Creating Speckle class at runtime with pydantic & Inefficient serialization

Hi @gjedlicska, @Jedd,

Here I am again with two additional issues / topics to discuss regarding the specklepy client:

  • Creating Speckle classes during runtime using pydantic.create_model()
  • Inefficient serialization due to repeated traversal of the same objects

Creating Speckle classes during runtime
In our company we create some Speckle classes during runtime. These basically mimic the classes we setup ourselves, but then of course as a subclass of Base, so they can be serialized and sent to Speckle. To that purpose, we use pydantic.create_model(), see a basic example below:

import pydantic
from specklepy.api.client import SpeckleClient
from specklepy.api.operations import send
from specklepy.objects import Base
from specklepy.transports.server import ServerTransport

# Create new Speckle type with pydantic
speckle_type = pydantic.create_model(
    "TestClass",
    __base__=Base,
    __cls_kwargs__={"detachable": {"test"}},
    **{"test": (str, None)})

# Create object of new Speckle type
test_object = speckle_type(test="test")

# Create Speckle client
client = SpeckleClient(host="https://speckle.xyz")

# Authenticate Speckle client
client.authenticate_with_token(token="YOURTOKEN")

# Initiate server transport
transport = ServerTransport(client=client, stream_id="7c1140bb24")

# Send object to server
obj_id = send(test_object, transports=[transport], use_default_cache=False)

# Create commit
client.commit.create(stream_id="7c1140bb24", object_id=obj_id, branch_name="main")

The issue is that this doesn’t work anymore since pydantic version 2.0. That is because pydantic has added an additional parameter __pydantic_reset_parent_namespace__ in their procedure to create a new class, see this line:

This results in a TypeError, as the additional argument cannot be handled by the __init_subclass__() method called from _RegisteringBase:
TypeError: TestClass.__init_subclass__() takes no keyword arguments

An ugly solution is to simply pop the additional parameter out during _RegisteringBase.__init_subclass__(), which does seem to work. Anyway, it doesn’t seem like a very proper solution, so I was hoping you can provide some help in this.

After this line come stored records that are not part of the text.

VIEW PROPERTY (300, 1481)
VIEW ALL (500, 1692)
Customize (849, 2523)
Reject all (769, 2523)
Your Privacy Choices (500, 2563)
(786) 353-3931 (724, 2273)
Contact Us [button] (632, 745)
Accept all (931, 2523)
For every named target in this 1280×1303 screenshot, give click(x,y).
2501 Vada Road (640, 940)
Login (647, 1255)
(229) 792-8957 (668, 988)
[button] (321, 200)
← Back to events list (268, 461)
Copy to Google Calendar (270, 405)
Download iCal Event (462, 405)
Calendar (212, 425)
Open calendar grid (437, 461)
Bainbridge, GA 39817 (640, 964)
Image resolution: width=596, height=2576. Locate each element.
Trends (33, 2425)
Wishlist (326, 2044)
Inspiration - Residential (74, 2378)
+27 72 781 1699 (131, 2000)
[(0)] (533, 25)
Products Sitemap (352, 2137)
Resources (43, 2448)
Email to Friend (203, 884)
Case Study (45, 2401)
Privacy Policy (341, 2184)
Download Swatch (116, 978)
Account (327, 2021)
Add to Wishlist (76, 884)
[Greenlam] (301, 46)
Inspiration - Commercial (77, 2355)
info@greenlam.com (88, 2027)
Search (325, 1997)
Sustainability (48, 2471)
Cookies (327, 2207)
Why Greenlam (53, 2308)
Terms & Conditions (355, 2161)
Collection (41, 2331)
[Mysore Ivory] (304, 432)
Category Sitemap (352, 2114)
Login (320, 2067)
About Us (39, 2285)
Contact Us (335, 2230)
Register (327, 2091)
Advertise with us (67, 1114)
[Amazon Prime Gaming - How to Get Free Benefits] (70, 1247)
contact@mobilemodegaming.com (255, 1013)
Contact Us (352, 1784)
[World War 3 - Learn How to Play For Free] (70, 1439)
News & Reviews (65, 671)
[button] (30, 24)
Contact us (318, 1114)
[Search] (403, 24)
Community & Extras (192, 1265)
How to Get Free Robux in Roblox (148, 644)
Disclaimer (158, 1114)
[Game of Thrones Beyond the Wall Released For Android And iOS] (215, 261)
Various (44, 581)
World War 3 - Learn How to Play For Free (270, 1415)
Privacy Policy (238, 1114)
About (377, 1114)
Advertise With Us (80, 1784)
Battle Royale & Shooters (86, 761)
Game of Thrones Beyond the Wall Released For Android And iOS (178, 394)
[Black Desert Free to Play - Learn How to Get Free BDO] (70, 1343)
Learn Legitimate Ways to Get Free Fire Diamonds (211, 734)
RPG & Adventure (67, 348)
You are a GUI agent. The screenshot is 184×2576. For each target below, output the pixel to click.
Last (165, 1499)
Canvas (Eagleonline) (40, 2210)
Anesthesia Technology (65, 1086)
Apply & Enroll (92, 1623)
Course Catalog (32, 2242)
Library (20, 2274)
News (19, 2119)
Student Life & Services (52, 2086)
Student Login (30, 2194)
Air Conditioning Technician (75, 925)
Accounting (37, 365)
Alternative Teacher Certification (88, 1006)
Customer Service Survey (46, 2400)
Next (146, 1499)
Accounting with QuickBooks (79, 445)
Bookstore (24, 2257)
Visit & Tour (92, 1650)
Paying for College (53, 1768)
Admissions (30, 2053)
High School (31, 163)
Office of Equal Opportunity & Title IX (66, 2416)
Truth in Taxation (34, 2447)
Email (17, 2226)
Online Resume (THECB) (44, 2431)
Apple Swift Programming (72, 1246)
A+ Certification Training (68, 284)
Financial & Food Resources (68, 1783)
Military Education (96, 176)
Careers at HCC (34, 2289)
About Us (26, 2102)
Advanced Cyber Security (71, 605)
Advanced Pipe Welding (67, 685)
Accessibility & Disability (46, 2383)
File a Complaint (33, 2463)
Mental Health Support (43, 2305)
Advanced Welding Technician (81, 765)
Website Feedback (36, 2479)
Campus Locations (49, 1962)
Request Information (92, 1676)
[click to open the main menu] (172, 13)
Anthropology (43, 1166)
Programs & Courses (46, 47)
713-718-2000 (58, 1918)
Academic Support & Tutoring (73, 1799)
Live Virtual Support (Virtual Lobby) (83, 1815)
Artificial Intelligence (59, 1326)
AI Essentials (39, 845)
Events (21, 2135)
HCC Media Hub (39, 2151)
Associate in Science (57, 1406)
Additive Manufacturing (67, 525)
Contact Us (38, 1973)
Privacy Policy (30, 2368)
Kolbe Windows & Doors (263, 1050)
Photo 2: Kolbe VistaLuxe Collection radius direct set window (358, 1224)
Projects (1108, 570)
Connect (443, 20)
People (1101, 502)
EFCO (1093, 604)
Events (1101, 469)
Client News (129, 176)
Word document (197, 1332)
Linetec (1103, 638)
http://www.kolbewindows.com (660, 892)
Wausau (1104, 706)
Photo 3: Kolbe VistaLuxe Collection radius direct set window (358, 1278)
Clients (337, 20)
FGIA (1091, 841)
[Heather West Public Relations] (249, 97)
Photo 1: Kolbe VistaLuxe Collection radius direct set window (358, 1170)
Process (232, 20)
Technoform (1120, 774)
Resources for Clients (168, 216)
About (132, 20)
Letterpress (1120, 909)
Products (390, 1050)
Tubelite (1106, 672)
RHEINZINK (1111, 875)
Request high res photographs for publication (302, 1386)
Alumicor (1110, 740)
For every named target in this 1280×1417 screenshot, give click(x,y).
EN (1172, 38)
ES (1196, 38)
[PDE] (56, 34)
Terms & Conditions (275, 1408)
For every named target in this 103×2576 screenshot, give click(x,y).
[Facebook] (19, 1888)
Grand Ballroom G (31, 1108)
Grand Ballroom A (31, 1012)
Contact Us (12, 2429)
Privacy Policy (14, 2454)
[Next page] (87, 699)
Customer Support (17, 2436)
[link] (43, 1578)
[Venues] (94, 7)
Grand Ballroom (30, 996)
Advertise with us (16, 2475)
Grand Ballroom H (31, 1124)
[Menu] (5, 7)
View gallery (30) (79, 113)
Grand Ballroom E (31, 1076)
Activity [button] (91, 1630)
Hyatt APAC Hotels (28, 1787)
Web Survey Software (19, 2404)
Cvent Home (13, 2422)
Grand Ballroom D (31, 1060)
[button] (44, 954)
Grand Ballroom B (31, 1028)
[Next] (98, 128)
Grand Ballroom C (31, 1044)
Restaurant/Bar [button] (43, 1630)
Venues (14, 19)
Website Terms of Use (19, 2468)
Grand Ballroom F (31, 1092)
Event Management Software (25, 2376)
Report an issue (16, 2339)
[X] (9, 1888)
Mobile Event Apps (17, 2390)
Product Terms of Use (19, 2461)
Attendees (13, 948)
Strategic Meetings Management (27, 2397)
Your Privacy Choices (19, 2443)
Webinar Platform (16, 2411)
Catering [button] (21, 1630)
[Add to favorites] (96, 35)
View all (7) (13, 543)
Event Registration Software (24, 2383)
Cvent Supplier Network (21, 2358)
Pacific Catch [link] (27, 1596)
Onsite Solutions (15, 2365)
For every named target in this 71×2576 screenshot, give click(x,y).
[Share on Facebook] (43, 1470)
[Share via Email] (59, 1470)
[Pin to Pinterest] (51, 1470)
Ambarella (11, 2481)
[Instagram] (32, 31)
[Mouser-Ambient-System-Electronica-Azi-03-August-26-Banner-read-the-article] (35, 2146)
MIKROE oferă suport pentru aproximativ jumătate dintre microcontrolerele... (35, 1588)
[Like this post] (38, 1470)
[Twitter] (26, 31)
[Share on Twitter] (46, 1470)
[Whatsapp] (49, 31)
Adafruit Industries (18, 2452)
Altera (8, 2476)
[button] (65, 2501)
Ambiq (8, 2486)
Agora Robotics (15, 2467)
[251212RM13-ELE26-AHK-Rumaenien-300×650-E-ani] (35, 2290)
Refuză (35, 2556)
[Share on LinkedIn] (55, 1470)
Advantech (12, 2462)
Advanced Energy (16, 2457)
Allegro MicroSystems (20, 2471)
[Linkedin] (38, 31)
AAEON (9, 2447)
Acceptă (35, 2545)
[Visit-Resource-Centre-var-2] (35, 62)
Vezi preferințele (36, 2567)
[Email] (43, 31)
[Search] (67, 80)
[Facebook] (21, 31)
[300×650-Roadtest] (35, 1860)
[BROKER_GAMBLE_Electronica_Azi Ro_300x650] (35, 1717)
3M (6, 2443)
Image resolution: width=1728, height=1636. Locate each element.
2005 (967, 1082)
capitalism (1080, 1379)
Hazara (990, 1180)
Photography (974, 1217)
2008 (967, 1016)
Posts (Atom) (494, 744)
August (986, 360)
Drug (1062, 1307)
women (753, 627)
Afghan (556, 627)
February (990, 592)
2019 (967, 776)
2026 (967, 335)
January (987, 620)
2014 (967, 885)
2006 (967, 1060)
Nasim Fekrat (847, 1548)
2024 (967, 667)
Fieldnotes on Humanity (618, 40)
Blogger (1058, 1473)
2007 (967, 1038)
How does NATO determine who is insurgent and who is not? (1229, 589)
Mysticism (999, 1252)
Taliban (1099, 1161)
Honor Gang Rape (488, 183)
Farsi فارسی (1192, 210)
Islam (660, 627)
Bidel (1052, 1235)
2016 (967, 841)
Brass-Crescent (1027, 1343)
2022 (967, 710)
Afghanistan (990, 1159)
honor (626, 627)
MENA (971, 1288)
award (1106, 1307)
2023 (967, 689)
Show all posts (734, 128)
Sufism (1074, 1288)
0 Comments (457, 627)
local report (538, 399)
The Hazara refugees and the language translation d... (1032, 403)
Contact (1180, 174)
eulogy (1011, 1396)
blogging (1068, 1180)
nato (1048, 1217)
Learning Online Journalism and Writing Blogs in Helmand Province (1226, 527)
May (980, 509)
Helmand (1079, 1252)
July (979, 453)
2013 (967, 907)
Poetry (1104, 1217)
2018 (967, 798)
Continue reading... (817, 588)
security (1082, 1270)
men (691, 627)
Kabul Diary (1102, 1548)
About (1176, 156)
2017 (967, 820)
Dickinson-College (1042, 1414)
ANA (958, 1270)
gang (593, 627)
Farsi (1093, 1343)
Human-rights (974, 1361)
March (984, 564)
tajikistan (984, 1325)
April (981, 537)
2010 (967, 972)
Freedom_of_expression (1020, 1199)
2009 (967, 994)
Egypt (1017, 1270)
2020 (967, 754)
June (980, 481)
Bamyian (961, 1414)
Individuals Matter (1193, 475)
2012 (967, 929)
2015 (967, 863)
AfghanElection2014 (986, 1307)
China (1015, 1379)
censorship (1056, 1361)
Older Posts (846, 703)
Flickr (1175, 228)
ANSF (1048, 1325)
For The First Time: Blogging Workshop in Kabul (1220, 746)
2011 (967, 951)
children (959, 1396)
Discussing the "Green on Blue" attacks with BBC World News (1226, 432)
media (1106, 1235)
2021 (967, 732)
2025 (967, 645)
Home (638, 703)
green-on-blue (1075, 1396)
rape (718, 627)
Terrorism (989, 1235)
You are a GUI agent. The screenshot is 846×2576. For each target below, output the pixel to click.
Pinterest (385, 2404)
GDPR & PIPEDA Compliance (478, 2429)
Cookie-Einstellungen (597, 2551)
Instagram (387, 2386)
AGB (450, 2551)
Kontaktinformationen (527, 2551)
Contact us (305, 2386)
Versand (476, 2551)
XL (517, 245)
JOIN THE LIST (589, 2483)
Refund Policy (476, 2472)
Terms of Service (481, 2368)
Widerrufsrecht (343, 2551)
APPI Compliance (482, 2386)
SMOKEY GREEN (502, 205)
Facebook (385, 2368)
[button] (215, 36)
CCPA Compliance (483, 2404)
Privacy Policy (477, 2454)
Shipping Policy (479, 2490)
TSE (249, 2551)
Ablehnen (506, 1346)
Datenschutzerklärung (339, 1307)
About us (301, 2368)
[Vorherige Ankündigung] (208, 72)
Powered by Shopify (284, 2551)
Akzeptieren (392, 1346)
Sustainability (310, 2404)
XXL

I have added you both to a stream where I tested the script above, with the additional change in the _RegisteringBase class:

Inefficient serialization
Another issue I dealt with is a very, very slow serialization for large objects. The structure that we send is particularly nested, for example with results that contain lots of structural elements, mesh, etc. This literally caused the serialization to run for hours, without actually finishing it. We do have detaching and chunking in place so that wasn’t the issue. The issue is that, due to the nested structure that we have, objects are being serialized and hashed over and over again, causing serious delays, or even unsuccessful sending of data.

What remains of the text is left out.